As demissões, que correspondem a cerca de 6,7% do total de colaboradores, incluem 600 desligamentos ocorridos na quinta-feira, com uma previsão de 1,3 mil a 1,4 mil demissões a serem efetivadas na sexta-feira. O total de demitidos pode chegar a 3 mil funcionários, o que evidencia a gravidade da reestruturação.
A medida foi motivada por uma série de resultados financeiros negativos. No primeiro trimestre de 2026, a empresa registrou um prejuízo de quase R$ 1,1 bilhão, seguindo um fechamento do ano anterior com um déficit consolidado de R$ 3 bilhões. Essa situação financeira crítica levou a empresa a adotar uma postura mais agressiva em relação à redução de custos.
Historicamente, a companhia realizava cortes muito mais moderados, com uma média de 20 a 30 lojas fechadas por ano. A nova estratégia visa não apenas conter as perdas acumuladas, mas também acelerar a transição para operações digitais.

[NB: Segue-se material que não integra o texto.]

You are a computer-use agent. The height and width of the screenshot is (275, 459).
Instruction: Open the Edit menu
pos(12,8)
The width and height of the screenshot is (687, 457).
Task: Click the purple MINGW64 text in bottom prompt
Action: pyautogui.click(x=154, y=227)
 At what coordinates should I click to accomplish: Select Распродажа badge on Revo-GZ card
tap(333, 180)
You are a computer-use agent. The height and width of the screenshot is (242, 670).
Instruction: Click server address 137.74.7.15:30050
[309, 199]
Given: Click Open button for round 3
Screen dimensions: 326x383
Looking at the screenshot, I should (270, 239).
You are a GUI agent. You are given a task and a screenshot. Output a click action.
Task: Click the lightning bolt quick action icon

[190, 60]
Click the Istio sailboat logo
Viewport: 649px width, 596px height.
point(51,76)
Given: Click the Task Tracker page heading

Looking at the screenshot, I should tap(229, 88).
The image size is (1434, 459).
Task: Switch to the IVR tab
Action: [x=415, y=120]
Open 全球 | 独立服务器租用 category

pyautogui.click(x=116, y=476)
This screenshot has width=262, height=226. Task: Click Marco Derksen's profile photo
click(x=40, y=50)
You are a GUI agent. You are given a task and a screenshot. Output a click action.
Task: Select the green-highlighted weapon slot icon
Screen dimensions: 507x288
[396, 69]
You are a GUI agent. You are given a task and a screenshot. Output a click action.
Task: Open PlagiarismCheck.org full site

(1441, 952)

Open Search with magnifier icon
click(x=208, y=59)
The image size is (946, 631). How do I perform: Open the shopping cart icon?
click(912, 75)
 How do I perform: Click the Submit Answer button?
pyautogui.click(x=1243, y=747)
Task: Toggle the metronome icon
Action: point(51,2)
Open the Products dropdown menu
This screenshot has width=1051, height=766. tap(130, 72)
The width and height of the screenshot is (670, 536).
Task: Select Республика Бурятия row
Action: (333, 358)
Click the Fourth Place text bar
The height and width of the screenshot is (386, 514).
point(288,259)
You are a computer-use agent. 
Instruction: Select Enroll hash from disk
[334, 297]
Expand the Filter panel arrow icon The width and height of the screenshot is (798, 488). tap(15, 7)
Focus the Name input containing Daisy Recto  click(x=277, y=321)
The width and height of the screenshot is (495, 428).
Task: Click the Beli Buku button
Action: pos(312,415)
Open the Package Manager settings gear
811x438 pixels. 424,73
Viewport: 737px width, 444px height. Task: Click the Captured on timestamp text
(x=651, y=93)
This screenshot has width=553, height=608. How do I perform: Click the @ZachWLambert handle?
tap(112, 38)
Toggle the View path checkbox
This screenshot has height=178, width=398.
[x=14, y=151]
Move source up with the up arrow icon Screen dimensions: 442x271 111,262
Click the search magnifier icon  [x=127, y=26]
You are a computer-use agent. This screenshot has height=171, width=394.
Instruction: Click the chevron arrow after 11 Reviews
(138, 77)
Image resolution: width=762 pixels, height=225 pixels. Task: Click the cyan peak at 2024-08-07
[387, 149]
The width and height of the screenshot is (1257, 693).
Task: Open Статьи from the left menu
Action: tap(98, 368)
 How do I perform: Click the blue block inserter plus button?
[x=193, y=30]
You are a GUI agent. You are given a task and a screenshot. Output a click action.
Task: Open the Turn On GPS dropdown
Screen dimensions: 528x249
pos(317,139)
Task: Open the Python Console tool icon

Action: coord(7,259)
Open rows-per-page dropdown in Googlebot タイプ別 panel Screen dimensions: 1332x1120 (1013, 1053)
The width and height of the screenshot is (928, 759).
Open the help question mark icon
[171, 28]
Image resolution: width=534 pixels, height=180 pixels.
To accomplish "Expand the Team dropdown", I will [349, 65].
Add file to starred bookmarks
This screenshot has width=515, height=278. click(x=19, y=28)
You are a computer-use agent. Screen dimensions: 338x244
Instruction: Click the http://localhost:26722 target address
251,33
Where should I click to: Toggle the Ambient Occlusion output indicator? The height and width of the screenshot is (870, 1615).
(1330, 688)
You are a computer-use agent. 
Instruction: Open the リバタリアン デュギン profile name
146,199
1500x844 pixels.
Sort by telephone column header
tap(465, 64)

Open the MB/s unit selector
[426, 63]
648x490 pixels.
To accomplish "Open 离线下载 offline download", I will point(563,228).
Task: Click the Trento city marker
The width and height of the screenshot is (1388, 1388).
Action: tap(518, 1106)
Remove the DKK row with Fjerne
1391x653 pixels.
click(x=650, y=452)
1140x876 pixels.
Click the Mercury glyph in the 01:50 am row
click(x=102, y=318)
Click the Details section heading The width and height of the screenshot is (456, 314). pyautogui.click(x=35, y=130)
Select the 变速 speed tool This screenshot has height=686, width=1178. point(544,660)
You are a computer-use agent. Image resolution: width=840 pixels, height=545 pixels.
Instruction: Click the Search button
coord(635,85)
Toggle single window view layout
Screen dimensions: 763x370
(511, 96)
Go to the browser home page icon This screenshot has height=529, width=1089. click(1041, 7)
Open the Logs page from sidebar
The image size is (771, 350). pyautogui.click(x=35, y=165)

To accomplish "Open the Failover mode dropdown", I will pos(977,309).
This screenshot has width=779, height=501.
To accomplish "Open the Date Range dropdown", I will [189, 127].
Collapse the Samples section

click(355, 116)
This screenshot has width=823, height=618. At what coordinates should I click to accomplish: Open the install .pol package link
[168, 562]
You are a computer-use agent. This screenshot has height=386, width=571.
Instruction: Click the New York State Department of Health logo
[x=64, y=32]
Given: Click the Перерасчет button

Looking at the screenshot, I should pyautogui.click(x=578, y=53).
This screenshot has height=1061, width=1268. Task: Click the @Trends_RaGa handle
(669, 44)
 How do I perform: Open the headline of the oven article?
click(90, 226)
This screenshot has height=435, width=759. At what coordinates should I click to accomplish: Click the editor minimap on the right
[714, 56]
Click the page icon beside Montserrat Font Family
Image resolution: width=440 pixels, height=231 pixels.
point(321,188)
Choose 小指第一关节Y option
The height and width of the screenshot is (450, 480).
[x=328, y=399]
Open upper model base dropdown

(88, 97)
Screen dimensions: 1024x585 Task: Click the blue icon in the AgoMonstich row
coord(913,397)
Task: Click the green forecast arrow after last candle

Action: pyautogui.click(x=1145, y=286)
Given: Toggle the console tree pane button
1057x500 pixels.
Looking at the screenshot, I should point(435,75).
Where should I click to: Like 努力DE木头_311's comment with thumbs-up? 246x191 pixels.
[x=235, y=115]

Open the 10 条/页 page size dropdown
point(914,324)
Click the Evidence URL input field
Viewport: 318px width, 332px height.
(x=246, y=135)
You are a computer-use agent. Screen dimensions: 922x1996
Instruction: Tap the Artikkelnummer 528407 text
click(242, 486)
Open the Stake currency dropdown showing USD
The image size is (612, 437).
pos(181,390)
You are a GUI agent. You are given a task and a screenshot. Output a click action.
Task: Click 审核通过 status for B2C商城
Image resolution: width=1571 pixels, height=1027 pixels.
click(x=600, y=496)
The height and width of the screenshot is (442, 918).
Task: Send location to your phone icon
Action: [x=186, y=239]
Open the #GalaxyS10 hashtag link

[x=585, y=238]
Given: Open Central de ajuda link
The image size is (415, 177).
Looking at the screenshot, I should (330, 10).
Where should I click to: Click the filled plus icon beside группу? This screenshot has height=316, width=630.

No primeiro trimestre, as vendas digitais de produtos próprios cresceram 26%, enquanto as vendas nas lojas físicas apresentaram uma queda de 1,8%.
A receita bruta consolidada da Casas Bahia avançou 6,4%, alcançando R$ 8,8 bilhões, com uma margem bruta de 30,3%. Além disso, a companhia procura otimizar seu fluxo de caixa, implementando prazos de pagamento mais longos. Até o momento, não houve uma manifestação oficial da empresa sobre as demissões e fechamentos.
Os desdobramentos dessa reestruturação e seus impactos no mercado e nas comunidades onde a rede atua ainda devem ser acompanhados, uma vez que mudanças dessa magnitude podem afetar não apenas os colaboradores, mas também a dinâmica do varejo no Brasil.